Basit bir piyade tüfeği mermisine dayanamayan bu duvarlar, daha ağır silahlarla yapılacak bir saldırıda ailemi nasıl korur?
Odaya yatakları serdim, etraflarına kum torbaları yerleştirdim.Ailem geldiği vakit ‘Burası senin, şurası bizim’ diye yer gösterirken onların gözlerine bakamadım.Hem korkuyor, hem de bana acıyor gibiydiler!
Çocuklarım aylardır göremedikleri babaları ile iki hafta kaldıktan sonra dönecekler ama sonra ne olacak? Babalarının bu durumunu düşünürlerken, derslerinde nasıl başarılı olacaklar?
***
Yalnız benim değil, tüm silah arkadaşlarımın evleri de birer sığınak gibi kum torbalarıyla dolu.Bir baskın anında çocuklar kum torbalarından yapılan siperlere sığınacak.İnanılmaz güçlükler içindeyiz.
Dağlarda da, kentlerde de bizleri kan ve ölüm bekliyor.Yılmıyoruz ‘Canımız bu vatana feda olsun’ diyoruz ama bazı olaylar moralimizi etkiliyor.Fedakârca görev yapan komutanlar neden tutuklandı?
Onlardan birini çok iyi tanıyorum.
Askerlik hayatının büyük bölümünü vatanın bütünlüğü için çarpışmakla geçirmiş, canı pahasına eşkıya ile savaşmış bir albay…O ve onun gibiler, doğal bir mezarlık olan tarlalardan çıkan, ne olduğu belirsiz, çoğu hayvan kemikleri nedeniyle, tutuklandı.
İhbarı kim yapıyor? PKK itirafçıları!
Kendi yaptıklarını başkalarına yüklüyorlar!

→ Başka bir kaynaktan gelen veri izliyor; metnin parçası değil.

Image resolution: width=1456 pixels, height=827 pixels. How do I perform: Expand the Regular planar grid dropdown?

Peki, fedakârca görev yapan bizler bundan sonra
PKK’lı canilere ateş etmeyelim mi?
Onların bizi öldürmelerini mi bekleyelim?
Yurdu savunmayalım mı?
***
İtirafçılara bir bakın! Hepsi PKK’lı… Hepsinin eli kanlı!

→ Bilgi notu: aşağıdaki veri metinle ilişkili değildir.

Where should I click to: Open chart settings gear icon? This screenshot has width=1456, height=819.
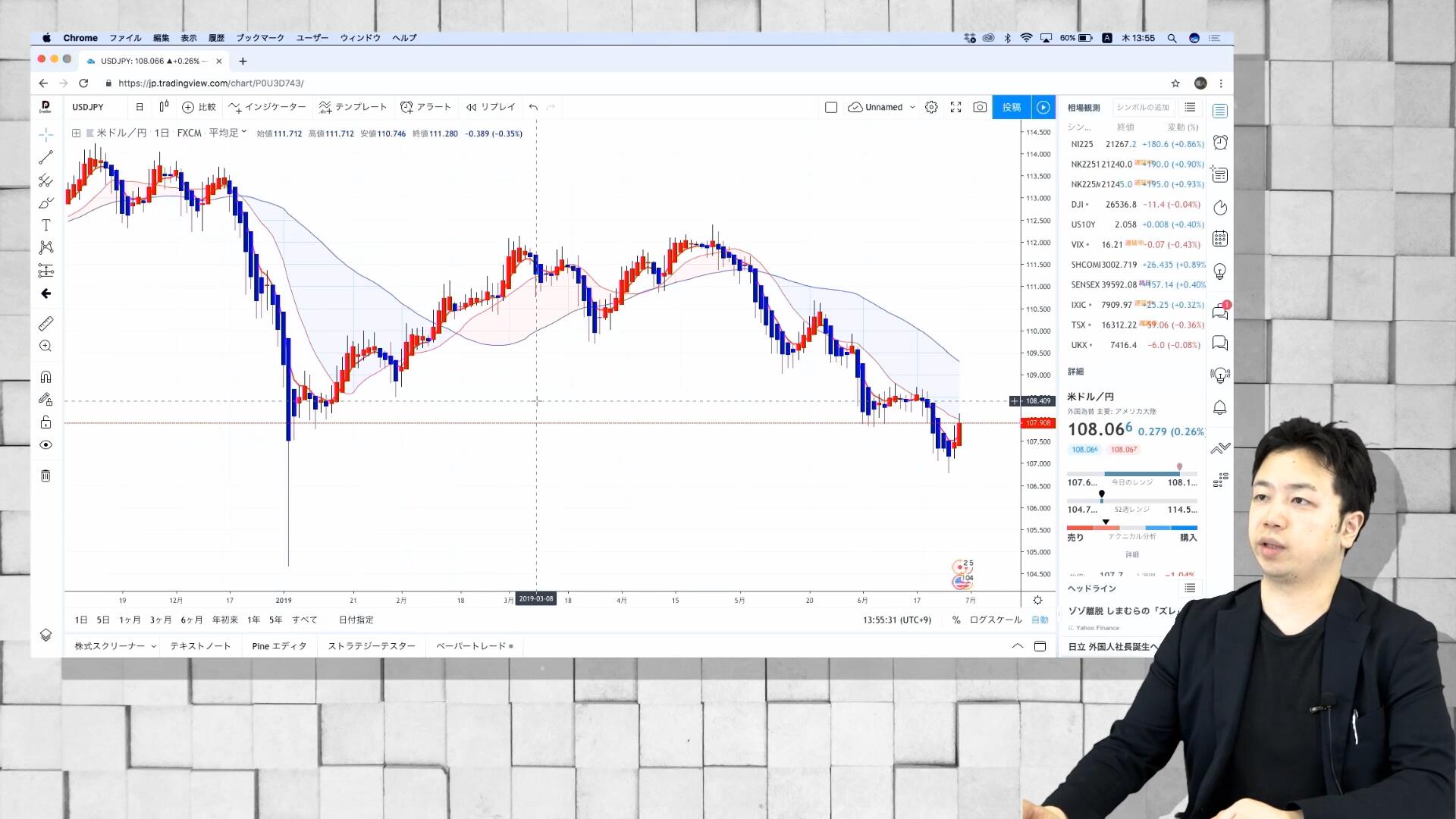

Sen onlara inanırsan, senin kahramanların küsmez mi?
İtirafçıların gerçek kimlikleri nedir?,
Bir karakol basılıyor, çatışma sabaha kadar sürüyor, şehitler veriliyor.Gün ağarırken teröristler kaçıyor, leşleri kalıyor.Leşin biri, askerî birliğe malzeme satan bir esnaf… Geceleri terörist oluyormuş! Üzerinde birliğin plânı var. Nöbet kuleleri dahil tüm ayrıntılar işaretli…
Herkes şaşırıyor. Bunlar hain kişiler!
***
Çatışmalarda vurulmayıp sağ olarak ele geçirilenler, affedilmek ya da az ceza görmek için ‘İtirafçı’ oluyor. Sonra bizler tutuklanıyoruz! Söyler misiniz, hiç birimizde moral kalır mı?
PKK’yı affetmek, tek kelimeyle hainliktir!
Bunları size, gerçeklerin bilinmesi için yazdım.
Bizim, maddî ve manevi sancılarımızın dinmesi söz konusu değil.
Yaralı ruhlarımızın acısı devam edecek!
Saygılarımla.”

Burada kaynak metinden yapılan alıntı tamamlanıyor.